Поднимаясь, Катрин коротко сжала узкое плечо лиски:
— Теа, у тебя здорово получается. Потом поговорим. Ну, господин артиллерист, что обнаружилось? «Там на неведомых дорожках следы невиданных зверей»? Помёт обнаружен?
— Дерьма нету. И не звери, а дарки. Что я, не отличу?
Следы, вмёрзшие в грязь у прибрежного тростника, сама Катрин затруднилась бы идентифицировать. Узкие, длиной с крупную мужскую ступню, отпечатки. Только у нормальных мужчин таких когтей не бывает. Внушительные коготки, что и говорить. Теа и Мин оживлённо дискутировали:
— Какой дарк? Это тварь безмозглая. Рыскала вдоль воды, дохлятину искала. Даром что двуногая.
— Лиса, ты что?! Смотри, как ровно следы идут. По делу он шёл. Ровно, уверенно…
Катрин смотрела, как приближаются к берегу корабли.
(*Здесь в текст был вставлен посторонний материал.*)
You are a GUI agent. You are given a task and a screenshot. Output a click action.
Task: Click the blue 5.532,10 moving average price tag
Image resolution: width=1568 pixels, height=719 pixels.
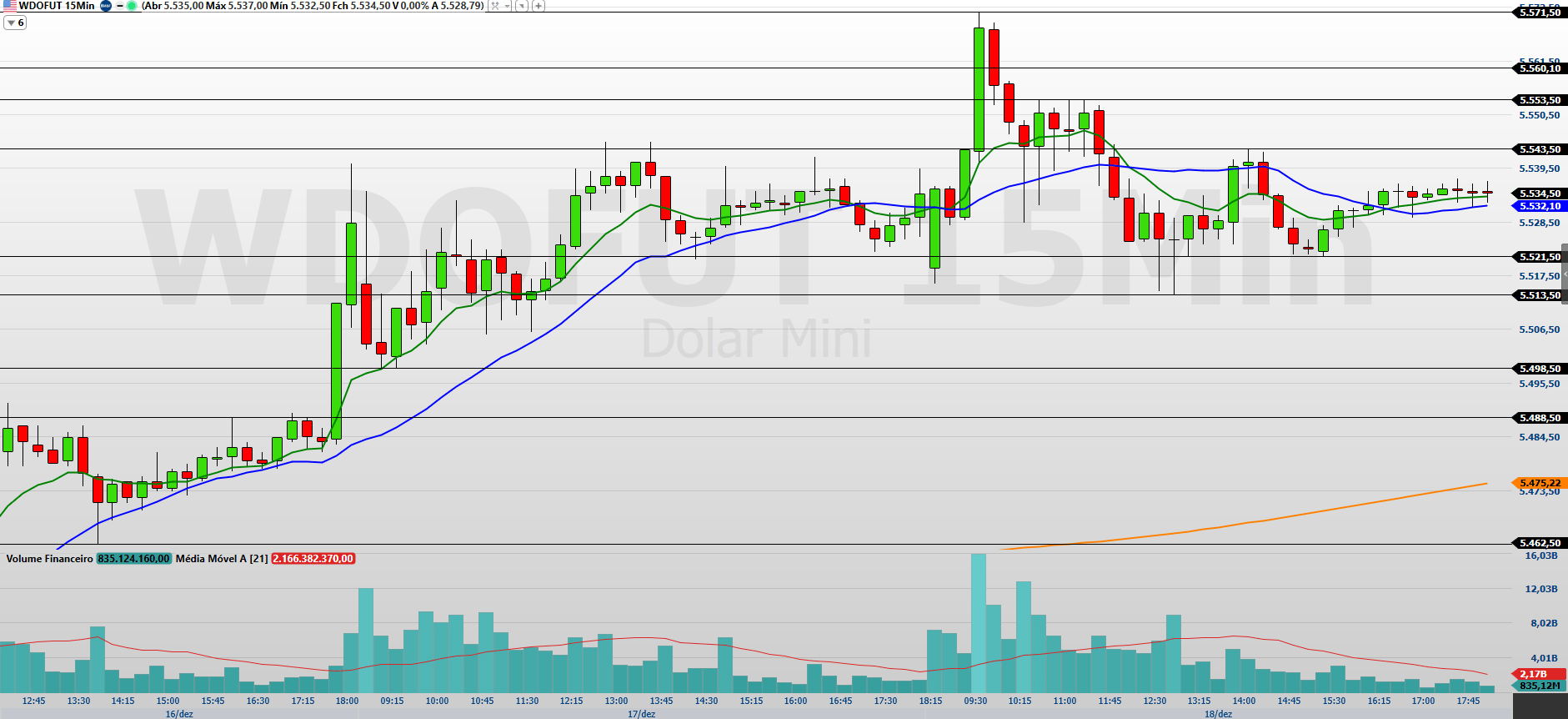point(1538,206)

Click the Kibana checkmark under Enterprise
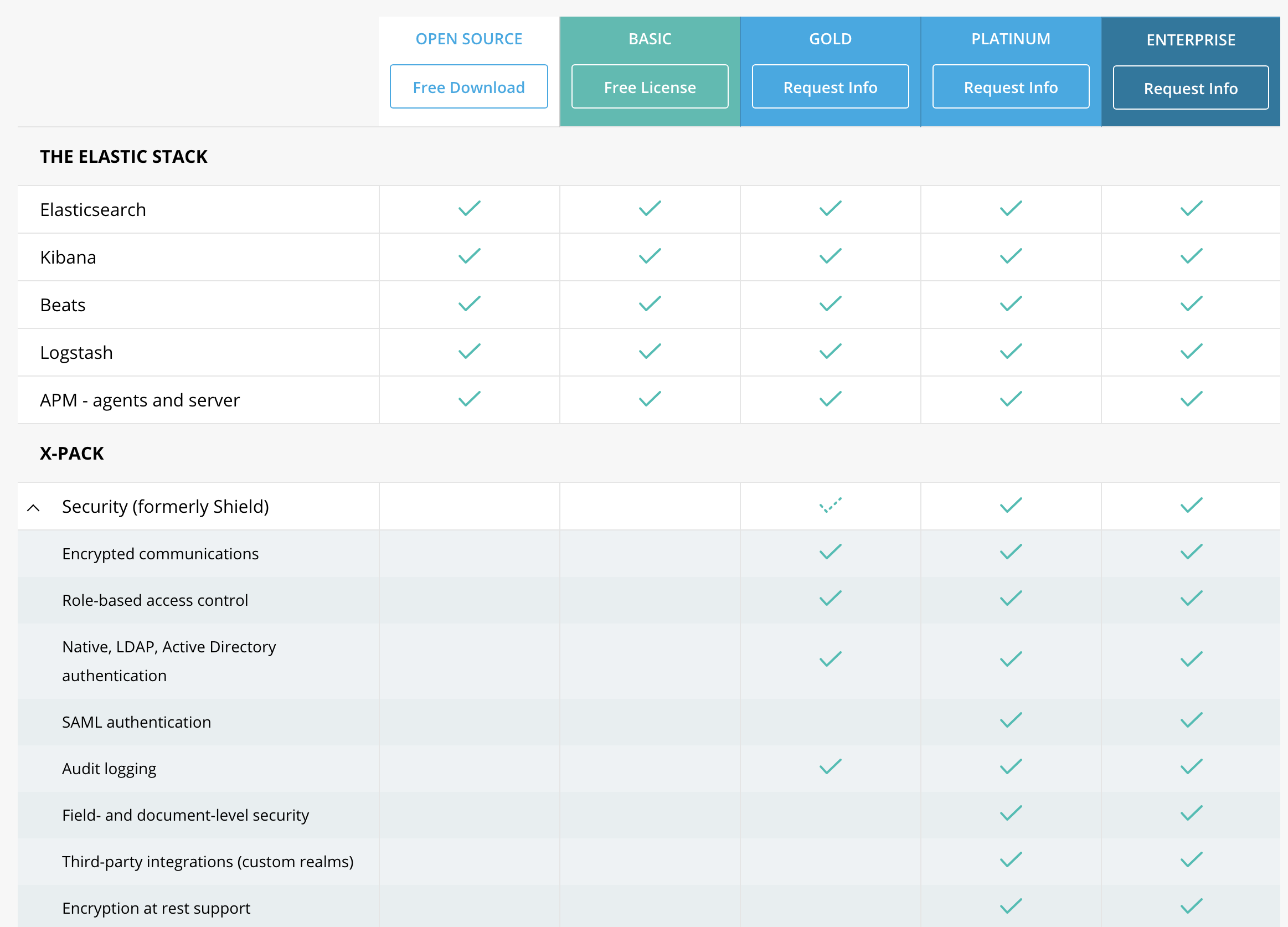click(1191, 257)
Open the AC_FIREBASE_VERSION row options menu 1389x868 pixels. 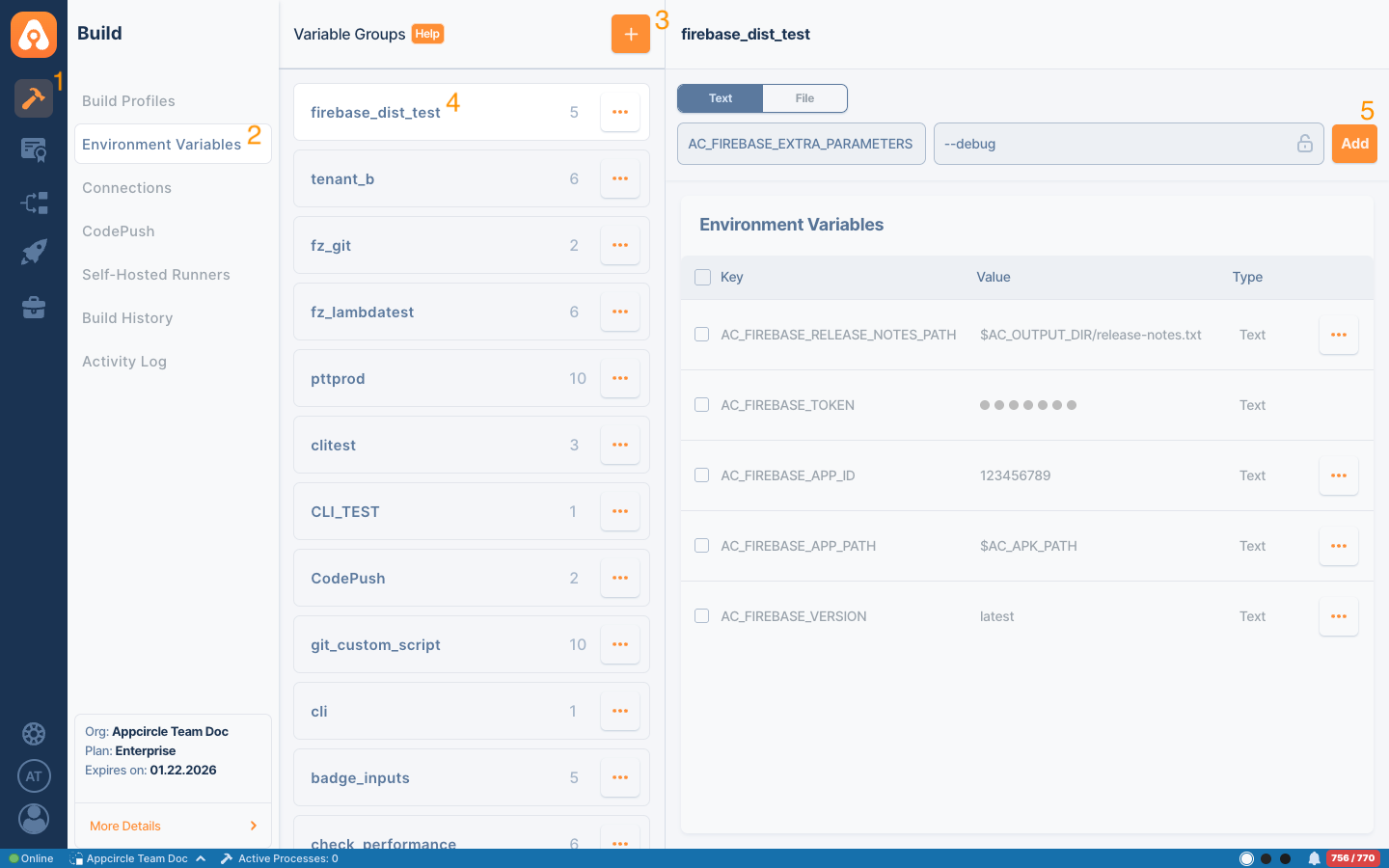tap(1338, 616)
На «Собачьей голове» налегали на весла, торопясь оказаться на берегу, и, наконец, погреться у настоящего большого костра.
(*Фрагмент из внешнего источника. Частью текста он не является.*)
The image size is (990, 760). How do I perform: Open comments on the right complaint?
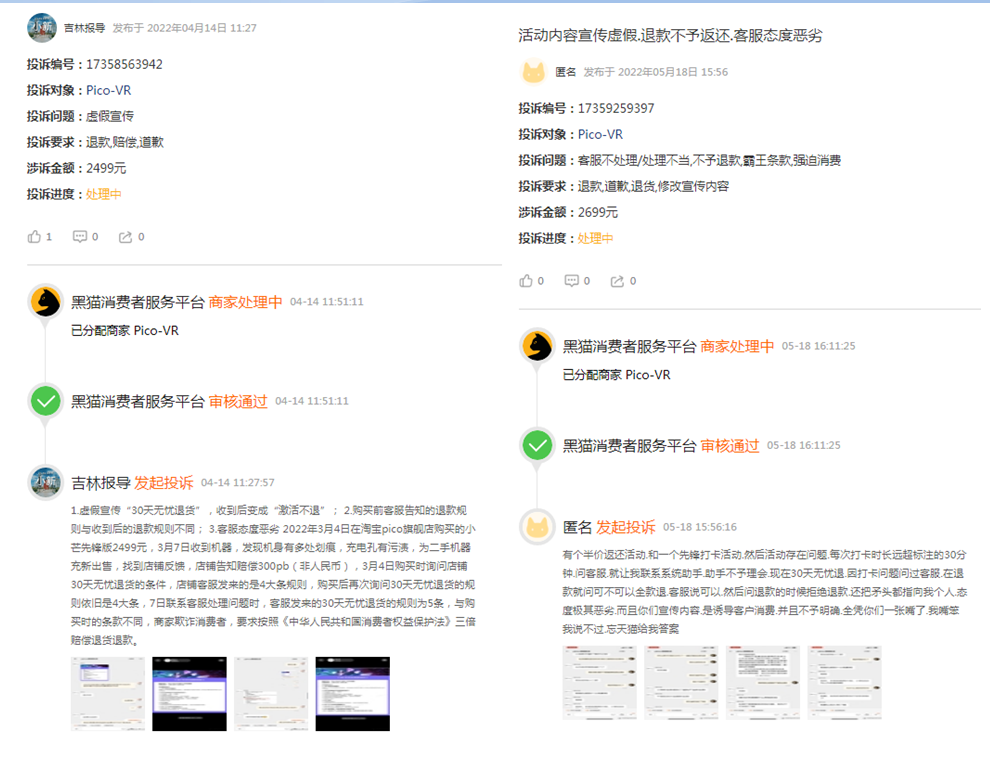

— Эй, господа следопыты, — Катрин окликнула увлечённо бродящих вдоль тростников спорщиков. — ЭТО здесь дня два назад прошло?
— Три дня назад, — быстро заверил полукровка.
— Или четыре, — добавила въедливая лиска.
— Доведите до личного состава, что ЭТО большое, хищное, уверенное. Пусть бдят. Ночью охранять мы с вами будем. Дискуссию потом закончите…
* * *
Ночь прошла спокойно. Горели костры, спокойно спали глорцы. Катрин сидела у огня с доктором и Эле. Слушали завывание ветра, шорох ветвей в роще. Где-то там гуляла лиска.
— Портим мы этот мир, — сказал доктор. — Здесь свои законы. Деревья, тростник, твари, которые справедливо считают эти берега своим домом. Приходим мы, остаются кострища, пни, объедки, гм, и другие следы.
— Объедков мы оставляем мало, — резонно возразила Эле. — Кострища зарастут, твари с отвращением помочатся на наши следы. Чего тут жалеть?
— Док, вы не видели, что происходит на нашей старенькой родине, — сказала Катрин. — Я когда говорю, что там трудно дышать, ничуть не преувеличиваю. У меня по возвращении чуть ли не до асфиксии доходило. Дышать трудно, отравлено всё. Ну, вы Темзу в черте города помните? Сейчас почти везде так.
— Я помню, — пробормотал Дуллитл. — Аллергия, сложная затяжная акклиматизация, различные фобии… Всё равно трудно поверить. Неужели старый мир действительно на грани?
— Ещё нет. Но приличная часть человечества абсолютно уверена в скором апокалипсисе. Полагаю, доведут дело до конца хотя бы из чувства гармонии и целесообразности.
— Э, вы прекратите меня невнятными заклинаниями пугать или нет? — пробурчала Эле.
— Ты знаешь смысл всех этих слов, — напомнил доктор, в последнее время регулярно читающий просветительские лекции возлюбленной.